● **THE RECORDS**
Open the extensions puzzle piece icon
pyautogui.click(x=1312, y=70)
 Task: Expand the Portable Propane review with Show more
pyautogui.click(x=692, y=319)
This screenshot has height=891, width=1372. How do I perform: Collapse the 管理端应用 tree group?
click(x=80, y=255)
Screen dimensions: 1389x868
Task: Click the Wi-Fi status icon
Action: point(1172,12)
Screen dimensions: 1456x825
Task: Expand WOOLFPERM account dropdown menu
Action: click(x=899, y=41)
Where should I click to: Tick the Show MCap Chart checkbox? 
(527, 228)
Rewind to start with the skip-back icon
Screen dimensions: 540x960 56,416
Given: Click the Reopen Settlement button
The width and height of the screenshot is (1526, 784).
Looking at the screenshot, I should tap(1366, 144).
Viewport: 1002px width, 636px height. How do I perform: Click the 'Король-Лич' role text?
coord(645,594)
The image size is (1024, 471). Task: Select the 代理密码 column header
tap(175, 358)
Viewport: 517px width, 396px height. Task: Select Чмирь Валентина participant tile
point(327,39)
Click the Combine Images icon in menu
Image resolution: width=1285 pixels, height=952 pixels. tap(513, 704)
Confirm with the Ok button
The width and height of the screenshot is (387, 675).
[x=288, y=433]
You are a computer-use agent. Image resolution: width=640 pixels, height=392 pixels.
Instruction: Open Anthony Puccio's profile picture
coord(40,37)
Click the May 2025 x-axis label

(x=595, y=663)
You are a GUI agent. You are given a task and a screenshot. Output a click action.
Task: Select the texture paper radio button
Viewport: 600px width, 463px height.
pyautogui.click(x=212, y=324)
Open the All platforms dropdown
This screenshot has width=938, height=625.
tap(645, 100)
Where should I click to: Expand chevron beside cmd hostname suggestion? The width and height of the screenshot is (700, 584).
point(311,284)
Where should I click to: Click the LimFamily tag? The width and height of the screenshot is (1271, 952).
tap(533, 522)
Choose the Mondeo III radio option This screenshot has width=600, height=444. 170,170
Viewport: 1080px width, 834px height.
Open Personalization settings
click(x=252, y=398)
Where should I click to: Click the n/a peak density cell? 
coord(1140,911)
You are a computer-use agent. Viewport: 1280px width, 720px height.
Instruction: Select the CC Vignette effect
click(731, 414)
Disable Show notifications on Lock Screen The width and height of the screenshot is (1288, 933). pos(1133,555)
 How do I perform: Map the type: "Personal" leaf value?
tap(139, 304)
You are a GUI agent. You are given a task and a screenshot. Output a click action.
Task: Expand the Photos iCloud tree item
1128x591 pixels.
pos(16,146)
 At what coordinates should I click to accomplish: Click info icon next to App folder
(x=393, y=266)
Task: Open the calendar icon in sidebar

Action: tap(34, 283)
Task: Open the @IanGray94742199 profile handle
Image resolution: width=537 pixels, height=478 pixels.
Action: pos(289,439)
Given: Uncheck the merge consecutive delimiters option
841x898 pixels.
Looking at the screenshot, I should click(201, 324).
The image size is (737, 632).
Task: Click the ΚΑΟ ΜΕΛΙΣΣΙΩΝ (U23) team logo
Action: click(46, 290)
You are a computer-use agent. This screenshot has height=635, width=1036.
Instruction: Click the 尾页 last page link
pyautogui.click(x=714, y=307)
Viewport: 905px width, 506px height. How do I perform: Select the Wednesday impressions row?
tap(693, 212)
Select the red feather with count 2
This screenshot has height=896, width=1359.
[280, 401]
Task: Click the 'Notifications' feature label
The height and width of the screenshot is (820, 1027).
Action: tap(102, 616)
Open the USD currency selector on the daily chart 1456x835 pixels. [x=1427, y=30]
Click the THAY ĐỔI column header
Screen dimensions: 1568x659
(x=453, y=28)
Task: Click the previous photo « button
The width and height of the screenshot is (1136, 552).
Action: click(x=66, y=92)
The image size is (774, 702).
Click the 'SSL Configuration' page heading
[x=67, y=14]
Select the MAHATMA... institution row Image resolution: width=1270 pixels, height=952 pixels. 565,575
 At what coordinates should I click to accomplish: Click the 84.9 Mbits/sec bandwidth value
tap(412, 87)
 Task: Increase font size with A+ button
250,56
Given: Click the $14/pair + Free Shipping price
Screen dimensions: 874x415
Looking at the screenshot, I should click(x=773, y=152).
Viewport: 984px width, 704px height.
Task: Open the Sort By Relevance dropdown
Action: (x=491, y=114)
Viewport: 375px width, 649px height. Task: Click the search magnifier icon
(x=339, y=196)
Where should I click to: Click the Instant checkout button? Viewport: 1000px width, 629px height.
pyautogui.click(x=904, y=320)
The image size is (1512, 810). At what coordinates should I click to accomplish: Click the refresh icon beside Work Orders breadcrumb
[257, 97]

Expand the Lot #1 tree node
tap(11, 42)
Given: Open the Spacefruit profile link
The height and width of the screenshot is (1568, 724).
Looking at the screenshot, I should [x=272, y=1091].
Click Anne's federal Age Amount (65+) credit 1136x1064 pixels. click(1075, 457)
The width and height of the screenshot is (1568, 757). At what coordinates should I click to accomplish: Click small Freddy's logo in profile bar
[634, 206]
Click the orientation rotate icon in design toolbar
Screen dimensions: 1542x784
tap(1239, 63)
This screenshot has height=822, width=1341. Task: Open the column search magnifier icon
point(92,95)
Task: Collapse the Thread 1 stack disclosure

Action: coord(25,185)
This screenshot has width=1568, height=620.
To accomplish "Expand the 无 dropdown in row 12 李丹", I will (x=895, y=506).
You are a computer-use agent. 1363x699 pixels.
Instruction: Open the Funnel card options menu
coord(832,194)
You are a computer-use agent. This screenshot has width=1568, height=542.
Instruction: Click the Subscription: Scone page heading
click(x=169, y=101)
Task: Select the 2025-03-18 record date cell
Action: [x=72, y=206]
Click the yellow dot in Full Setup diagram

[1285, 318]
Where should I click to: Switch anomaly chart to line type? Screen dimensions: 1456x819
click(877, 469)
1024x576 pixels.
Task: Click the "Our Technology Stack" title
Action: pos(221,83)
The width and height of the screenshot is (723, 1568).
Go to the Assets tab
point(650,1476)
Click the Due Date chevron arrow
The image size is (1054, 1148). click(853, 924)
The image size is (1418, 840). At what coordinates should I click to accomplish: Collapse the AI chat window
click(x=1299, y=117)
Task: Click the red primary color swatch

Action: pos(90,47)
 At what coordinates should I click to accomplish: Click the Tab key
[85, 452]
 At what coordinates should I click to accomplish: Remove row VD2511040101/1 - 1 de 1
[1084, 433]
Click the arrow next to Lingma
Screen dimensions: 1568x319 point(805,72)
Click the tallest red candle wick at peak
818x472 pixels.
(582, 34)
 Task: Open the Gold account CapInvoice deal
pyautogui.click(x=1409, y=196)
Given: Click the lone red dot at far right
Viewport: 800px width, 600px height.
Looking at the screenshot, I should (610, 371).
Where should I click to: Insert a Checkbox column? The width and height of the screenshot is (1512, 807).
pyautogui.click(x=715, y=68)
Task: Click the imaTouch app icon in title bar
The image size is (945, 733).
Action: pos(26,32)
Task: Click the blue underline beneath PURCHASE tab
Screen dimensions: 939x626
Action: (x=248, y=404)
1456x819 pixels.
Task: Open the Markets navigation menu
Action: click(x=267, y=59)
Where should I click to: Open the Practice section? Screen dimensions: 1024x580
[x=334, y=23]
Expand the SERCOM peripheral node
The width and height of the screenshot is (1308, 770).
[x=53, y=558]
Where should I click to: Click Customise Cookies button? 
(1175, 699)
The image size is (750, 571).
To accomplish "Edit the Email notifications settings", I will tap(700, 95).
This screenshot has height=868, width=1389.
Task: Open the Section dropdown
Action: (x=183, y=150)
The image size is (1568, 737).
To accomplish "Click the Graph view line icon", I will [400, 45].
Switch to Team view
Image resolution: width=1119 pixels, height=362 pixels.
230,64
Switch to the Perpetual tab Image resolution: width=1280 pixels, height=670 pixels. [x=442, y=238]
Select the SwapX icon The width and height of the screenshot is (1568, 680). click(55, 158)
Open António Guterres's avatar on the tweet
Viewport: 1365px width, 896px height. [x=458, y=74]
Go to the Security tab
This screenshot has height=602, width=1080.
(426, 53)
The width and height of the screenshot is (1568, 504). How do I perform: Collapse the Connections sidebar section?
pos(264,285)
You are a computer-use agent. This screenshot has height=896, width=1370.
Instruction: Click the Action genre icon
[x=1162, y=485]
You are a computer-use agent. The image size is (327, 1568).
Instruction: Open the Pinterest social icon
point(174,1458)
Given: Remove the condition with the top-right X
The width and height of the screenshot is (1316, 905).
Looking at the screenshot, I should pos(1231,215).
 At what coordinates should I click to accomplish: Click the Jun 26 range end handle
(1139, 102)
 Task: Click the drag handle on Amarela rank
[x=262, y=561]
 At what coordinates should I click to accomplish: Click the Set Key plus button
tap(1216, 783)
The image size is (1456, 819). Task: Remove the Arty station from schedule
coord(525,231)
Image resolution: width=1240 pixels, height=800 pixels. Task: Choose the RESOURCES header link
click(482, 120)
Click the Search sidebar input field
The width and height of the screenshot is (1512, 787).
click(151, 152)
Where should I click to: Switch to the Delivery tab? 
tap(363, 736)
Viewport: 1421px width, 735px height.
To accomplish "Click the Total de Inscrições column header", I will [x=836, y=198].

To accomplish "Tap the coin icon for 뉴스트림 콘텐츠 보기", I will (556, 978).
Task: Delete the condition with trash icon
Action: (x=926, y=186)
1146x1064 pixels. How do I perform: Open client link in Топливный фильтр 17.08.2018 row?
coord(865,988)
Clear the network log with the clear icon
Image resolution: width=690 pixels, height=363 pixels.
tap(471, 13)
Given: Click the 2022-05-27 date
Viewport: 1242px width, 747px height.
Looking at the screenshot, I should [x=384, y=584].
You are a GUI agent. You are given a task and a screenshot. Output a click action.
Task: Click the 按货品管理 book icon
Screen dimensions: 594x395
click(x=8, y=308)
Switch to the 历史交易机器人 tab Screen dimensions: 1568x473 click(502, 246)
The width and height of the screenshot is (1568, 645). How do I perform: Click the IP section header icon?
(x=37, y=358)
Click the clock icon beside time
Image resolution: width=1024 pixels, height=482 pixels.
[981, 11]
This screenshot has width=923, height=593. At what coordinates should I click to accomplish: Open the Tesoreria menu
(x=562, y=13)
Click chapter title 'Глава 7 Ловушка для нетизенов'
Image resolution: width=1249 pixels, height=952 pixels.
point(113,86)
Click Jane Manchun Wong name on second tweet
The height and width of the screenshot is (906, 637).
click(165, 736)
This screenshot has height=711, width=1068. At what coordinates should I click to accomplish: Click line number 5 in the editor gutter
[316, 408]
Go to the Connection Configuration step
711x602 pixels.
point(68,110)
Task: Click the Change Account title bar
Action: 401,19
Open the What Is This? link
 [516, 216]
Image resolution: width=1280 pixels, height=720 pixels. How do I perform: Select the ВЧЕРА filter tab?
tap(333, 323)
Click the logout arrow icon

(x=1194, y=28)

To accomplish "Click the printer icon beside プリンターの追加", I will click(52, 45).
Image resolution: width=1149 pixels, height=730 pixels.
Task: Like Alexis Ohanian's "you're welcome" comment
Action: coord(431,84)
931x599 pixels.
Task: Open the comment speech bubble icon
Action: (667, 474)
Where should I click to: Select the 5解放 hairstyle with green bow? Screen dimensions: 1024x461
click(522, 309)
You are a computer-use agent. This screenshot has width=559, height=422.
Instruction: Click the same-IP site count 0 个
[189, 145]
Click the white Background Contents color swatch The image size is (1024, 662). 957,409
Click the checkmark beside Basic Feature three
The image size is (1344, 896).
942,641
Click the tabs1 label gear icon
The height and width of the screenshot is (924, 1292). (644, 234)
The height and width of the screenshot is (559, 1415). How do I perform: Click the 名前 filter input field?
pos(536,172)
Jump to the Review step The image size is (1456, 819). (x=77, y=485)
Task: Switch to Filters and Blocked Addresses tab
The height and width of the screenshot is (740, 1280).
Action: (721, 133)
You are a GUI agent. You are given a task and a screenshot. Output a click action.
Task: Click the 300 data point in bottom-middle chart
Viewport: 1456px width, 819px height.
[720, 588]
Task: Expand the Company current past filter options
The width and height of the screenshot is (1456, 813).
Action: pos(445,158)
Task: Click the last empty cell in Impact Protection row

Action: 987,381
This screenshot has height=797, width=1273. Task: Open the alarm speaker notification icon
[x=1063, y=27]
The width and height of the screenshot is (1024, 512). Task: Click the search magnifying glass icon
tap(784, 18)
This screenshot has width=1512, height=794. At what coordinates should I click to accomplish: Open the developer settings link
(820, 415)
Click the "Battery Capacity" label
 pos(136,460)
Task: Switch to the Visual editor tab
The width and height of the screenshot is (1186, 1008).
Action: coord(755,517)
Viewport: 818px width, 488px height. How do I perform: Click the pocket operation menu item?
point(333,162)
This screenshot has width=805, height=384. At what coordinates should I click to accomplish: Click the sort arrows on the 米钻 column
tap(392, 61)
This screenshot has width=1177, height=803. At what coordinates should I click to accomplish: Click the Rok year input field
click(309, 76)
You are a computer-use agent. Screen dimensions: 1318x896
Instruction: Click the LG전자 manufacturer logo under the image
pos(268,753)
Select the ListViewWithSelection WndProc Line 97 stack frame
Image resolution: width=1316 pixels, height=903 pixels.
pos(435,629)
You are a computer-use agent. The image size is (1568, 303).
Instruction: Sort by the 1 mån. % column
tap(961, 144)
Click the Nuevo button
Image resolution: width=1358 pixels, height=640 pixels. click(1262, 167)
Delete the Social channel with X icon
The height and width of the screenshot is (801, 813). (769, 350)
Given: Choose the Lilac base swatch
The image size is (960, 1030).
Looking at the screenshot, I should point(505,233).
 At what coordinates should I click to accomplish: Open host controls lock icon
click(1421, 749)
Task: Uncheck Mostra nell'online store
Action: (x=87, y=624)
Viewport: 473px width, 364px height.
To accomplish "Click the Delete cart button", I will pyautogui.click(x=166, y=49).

● **TASK STATEMENT**
Please return the entries word for word, starting with the line that contains "The image size is (1024, 471)." and ending with the line that contains "Choose the Mondeo", including both of those lines.

● **ANSWER TO THE PROBLEM**
The image size is (1024, 471). Task: Select the 代理密码 column header
tap(175, 358)
Viewport: 517px width, 396px height. Task: Select Чмирь Валентина participant tile
point(327,39)
Click the Combine Images icon in menu
Image resolution: width=1285 pixels, height=952 pixels. tap(513, 704)
Confirm with the Ok button
The width and height of the screenshot is (387, 675).
[x=288, y=433]
You are a computer-use agent. Image resolution: width=640 pixels, height=392 pixels.
Instruction: Open Anthony Puccio's profile picture
coord(40,37)
Click the May 2025 x-axis label

(x=595, y=663)
You are a GUI agent. You are given a task and a screenshot. Output a click action.
Task: Select the texture paper radio button
Viewport: 600px width, 463px height.
pyautogui.click(x=212, y=324)
Open the All platforms dropdown
This screenshot has width=938, height=625.
tap(645, 100)
Where should I click to: Expand chevron beside cmd hostname suggestion? The width and height of the screenshot is (700, 584).
point(311,284)
Where should I click to: Click the LimFamily tag? The width and height of the screenshot is (1271, 952).
tap(533, 522)
Choose the Mondeo III radio option This screenshot has width=600, height=444. 170,170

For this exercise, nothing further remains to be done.